Politics in Minnesota: MnDOT Suffering Under Strib Attack

Whoa. Sarah Janecek’s Politics in Minnesota newsletter sure lobbed one into the Strib newsroom late Friday. In a Weekly Report item entitled “MnDOT Under Seige: The Star Tribune’s Agenda,” Janecek writes that MnDOT personnel are getting pretty fed up with certain pushy, expletive-spewing Strib reporters.

According to an email sent by a MnDOT mucky-muck to an unnamed GOP legislator and passed along to Janecek, agency employees “have been subjected to professional and unnecessarily harsh name-calling, hostile phone conversations and phone and email harassment. MnDOT employees have come to me with reports of enduring profanity in phone conversationsand having their professional and personal integrity questioned.” Among other charges leveled: When MnDOT employees did grant interviews and provide information, “they feel their work has been mischaracterized in print and facts have been disregarded in lieu of predetermined story lines.”

In particular, according to Janecek, employees singled out Strib investigative team members Tony Kennedy and Paul McEnroe as particularly egregious offenders in the offensive language category, uttering phrases like “bullshit,” “you’re lying” and “you’re stonewalling.”

MnDOT has been under investigation on so many occasions by the Star Tribune that I wonder why its employees aren’t more desensitized by now to the journalistic speculum. However, another part of me sympathizes with MnDOT worker bees.

Kennedy and McEnroe are not the warm and fuzzy feature writers the paper uses to staff the booth at the State Fair or provide whimsical insight into the paper at Rotary Club luncheons. No, Kennedy and McEnroe are the baying hounds from Hell that are released from their heavy chain link kennels by leather-gloved handlers when the prisoners escape.

Thinking of them working a story brings to mind the description given Arnold Schwarzenegger’s Terminator: “It can’t be bargained with. It can’t be reasoned with. It doesn’t feel pity, or remorse, or fear. And it absolutely will not stop, ever.”

That’s McEnroe and Kennedy. Especially McEnroe. This is the man the paper has sent to cover two wars—and not as an “embedded” correspondent. When rookie Minnesota Viking Dimitrius Underwood went AWOL to Philadelphia in 1999, McEnroe was dispatched with a pocketful of cash and orders to find him in that city, with no other information. He did. McEnroe is relentless. So is Kennedy—ask Northwest Airlines, which he covered like a blanket when assigned to that beat.

That’s good news for Strib management, which has been reaping the benefits of their exhaustive, scoop-filled bridge collapse reporting and is gearing up to nominate the pair in all sorts of Pulitzer categories, according to staffers. The bad news is, when you unleash the dogs, sometimes people get bitten.

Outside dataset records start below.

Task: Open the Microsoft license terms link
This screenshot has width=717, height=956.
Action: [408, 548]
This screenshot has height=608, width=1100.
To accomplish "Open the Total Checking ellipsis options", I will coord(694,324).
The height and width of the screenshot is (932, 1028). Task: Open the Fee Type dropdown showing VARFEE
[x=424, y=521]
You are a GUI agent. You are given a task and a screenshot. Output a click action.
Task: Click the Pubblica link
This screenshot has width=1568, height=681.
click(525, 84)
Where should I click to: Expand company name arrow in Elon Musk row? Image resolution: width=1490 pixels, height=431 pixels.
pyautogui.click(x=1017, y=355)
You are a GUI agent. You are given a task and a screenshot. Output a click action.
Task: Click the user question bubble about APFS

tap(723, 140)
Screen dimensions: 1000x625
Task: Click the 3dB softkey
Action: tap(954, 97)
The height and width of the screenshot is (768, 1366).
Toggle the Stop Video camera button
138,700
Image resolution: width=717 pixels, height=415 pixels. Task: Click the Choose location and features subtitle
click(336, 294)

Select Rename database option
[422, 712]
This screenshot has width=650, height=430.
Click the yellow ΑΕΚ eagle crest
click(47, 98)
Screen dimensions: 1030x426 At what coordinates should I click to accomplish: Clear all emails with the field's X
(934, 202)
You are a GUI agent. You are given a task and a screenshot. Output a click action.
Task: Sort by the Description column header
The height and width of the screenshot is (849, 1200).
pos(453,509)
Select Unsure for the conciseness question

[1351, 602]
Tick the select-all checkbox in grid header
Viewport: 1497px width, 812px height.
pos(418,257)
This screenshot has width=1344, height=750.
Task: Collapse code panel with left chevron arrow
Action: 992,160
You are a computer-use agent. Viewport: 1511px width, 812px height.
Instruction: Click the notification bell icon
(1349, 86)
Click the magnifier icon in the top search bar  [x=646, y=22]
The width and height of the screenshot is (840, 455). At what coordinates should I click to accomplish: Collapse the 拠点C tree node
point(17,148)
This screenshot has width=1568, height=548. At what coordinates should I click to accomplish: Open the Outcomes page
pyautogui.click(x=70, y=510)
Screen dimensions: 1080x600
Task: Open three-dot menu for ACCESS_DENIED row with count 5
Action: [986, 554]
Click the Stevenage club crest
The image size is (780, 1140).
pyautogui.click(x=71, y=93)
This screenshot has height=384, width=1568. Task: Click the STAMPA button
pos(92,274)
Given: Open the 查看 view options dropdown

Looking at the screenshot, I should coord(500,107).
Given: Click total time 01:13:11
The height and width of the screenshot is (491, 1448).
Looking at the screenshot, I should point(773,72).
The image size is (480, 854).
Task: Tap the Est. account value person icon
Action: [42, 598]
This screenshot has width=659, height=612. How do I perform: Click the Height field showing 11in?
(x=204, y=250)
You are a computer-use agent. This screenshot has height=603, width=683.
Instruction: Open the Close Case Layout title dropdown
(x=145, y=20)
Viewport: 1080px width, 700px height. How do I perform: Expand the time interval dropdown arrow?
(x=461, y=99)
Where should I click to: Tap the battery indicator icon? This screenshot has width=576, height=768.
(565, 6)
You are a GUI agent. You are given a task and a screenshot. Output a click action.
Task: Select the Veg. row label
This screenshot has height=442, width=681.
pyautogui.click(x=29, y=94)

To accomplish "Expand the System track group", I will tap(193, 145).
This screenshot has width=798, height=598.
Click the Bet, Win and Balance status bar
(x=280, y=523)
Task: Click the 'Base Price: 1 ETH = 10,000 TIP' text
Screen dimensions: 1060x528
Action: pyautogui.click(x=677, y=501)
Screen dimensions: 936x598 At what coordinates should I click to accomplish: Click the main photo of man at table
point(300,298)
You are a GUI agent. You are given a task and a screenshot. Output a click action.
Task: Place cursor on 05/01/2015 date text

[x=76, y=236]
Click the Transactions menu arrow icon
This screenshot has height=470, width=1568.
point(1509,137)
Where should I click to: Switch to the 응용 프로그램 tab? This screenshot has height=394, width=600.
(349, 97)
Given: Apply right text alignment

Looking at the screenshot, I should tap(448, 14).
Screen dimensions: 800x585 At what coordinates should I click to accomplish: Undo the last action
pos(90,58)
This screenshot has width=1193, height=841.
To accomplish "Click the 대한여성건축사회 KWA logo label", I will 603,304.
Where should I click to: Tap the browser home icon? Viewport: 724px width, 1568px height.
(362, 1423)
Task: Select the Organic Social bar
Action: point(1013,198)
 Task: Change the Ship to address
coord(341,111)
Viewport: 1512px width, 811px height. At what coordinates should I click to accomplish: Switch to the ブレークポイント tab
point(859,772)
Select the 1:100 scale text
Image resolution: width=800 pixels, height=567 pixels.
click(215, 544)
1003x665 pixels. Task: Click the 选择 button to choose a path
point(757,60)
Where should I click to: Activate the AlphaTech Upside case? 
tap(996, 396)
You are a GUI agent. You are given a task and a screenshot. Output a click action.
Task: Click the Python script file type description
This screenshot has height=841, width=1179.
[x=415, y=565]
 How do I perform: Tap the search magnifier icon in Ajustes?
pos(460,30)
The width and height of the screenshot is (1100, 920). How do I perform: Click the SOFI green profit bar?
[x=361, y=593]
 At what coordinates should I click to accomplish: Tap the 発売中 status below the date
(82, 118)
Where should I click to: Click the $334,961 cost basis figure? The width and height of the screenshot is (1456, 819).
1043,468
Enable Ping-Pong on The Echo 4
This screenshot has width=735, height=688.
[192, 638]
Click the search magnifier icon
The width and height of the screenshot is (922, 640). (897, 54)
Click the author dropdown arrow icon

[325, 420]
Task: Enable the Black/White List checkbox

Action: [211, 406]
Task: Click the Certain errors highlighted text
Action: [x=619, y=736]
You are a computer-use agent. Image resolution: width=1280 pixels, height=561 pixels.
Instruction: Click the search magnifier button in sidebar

In this case, according to Janecek’s report, the victims are MnDOT employees who are either potty-mouth adverse or just plain tired of being—pardon the pun—hounded by the pair. Is that a crime? Should the Stribsters be sent to journalistic charm school for a refresher course? It’s doubtful the paper will pay much attention to the PIM report, other than to write it off as political polemic.

Neither McEnroe nor Kennedy responded Friday afternoon to an email containing the PIM story. Kennedy, reached at home Sunday night, seemed more poodle than pit bull. He said he hadn’t received the email, wasn’t aware of the PIM report and didn’t want to hear about it. "I work hard during the week; I don’t want to deal with anything on the weekends," said the reporter, who is well known for making calls at any time, day or night (or weekend), when he’s working on a story. "I’ll deal with it Monday, if I have to deal with it at all.

Of course, I was tempted to yell at him, “Stop stonewalling me with that bullshit!” but I guess he wouldn’t have gotten the joke.

However, the part of Janecek’s story that did gave me pause involved claims that story coordination at the Strib seems so poor that everybody and their mother at the paper appears to be asking for the same documents, which is making for costly extra work at MnDOT, an agency funded by tax dollars.

That may be the point where this story rises above the partisan pool.